My early work deals with subjective experiences, the presence and absence of love. I then moved on to examine the relation of the human figure and landscape and the artist’s gaze on the model.
In my current work I have returned to the autobiographical approach. On the other hand, I am interested in performative methods, a certain playfulness which I apply to both moving image and photography.
2. Tell us about your current project.
I am working on a new book to be published in November 2015. The book launch exhibition is at Gallery gb agency in Paris. Later there will be a signing at the publisher Kehrer Verlag´s stand at Paris Photo art fair. The book and related exhibition are titled Carpe Fucking Diem.
3. Do you have some advice for Photography students?
Quoting the words of John Cage in his Ten Rules for Students and Teachers:
“The only rule is work. If you work it will lead to something. It´s the people who do of the work all of the work all of the time who eventually catch on to things.

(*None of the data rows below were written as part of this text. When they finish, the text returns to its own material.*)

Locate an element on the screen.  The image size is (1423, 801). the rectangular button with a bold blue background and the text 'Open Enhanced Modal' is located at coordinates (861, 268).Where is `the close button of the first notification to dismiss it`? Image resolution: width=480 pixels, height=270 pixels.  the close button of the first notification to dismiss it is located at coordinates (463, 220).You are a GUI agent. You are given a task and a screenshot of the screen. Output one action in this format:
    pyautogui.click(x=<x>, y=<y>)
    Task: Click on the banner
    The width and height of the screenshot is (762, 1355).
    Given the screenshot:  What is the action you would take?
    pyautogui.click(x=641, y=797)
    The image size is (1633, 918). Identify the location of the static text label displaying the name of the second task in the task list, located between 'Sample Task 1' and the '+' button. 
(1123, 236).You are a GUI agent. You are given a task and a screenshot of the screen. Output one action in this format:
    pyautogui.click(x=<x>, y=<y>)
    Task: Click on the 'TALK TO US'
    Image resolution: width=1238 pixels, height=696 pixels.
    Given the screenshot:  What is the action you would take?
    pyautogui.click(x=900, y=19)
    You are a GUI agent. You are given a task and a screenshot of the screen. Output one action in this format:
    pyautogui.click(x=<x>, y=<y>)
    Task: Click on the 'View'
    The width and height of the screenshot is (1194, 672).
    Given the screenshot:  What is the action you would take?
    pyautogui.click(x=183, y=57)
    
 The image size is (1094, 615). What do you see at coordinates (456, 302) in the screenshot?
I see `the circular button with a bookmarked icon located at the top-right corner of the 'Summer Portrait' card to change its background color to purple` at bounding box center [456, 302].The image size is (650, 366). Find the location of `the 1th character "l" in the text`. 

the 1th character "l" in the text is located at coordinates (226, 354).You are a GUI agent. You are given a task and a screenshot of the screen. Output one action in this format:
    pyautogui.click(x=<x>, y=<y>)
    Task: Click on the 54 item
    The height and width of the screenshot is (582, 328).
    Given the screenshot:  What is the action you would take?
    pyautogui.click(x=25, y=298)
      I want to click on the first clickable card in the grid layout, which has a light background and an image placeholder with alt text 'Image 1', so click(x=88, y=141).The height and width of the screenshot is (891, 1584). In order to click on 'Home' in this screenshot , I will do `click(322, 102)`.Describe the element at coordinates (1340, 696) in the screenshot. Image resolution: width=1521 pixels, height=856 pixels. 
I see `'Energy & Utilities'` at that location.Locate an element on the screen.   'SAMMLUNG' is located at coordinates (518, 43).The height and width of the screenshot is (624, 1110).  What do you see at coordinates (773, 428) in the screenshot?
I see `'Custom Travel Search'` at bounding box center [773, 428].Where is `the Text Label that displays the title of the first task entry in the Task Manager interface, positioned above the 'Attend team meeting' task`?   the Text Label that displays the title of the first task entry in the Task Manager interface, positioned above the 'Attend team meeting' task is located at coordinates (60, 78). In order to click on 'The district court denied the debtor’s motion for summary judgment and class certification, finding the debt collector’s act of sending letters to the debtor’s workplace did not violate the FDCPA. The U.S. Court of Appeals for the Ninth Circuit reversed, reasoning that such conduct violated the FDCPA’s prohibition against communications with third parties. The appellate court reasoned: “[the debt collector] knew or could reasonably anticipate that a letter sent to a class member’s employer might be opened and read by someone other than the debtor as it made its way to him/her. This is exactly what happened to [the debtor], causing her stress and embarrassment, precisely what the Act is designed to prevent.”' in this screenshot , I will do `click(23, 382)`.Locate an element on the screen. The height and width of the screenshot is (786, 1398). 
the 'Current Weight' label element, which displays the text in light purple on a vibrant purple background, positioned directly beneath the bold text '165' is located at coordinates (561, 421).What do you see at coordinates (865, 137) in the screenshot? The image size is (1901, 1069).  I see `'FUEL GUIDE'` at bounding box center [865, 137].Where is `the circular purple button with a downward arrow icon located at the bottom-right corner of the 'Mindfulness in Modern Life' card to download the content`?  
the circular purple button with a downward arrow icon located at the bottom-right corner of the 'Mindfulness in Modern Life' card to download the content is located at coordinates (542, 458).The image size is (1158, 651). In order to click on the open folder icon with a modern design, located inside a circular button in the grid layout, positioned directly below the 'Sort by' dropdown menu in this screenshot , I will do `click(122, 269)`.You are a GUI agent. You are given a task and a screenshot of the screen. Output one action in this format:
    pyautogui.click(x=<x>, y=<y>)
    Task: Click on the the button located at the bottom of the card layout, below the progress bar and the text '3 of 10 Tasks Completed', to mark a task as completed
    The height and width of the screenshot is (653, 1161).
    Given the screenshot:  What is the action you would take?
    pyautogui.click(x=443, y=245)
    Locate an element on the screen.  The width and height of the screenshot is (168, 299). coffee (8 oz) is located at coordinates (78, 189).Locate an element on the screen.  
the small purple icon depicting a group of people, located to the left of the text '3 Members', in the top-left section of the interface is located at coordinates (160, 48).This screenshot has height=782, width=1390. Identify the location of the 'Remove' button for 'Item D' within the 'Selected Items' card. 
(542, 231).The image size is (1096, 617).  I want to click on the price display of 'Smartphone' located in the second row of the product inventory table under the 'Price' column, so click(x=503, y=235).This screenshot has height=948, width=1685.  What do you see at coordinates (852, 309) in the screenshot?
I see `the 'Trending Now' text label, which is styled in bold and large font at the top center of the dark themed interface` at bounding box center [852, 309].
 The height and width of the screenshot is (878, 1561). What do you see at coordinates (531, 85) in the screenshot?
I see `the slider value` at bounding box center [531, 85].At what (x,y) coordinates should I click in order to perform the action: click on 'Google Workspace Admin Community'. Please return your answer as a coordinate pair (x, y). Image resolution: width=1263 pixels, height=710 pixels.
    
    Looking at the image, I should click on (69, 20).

Always be around. Come or go to everything. Always go to classes.”
I want to add that school years are for experimenting and trying out different things. You don´t have to find your signature style during the second year of your Bachelor studies.
4. What was your most interesting experience when studying at the Photography programme in Aalto?
Most important was that all my professors and other faculty staff were practicing photo artists. Through their example we could observe what the life of an artist is like and see that it actually is a possible way of life.
Also, the department was very non-hierarchical. I first had Jorma Puranen and then Timo Kelaranta as professors. Their doors were always open, inviting us to discuss our newest work. Teachers treated us like younger colleagues. In my opinion that was decisive for the development of my artistic identity.
My fellow students Aino Kannisto and Maarit Hohteri encouraged me when I first attempted self portraiture. From them I learned the importance of shooting also between school assignments – to do your own stuff. During my school years I developed a working practice I still follow.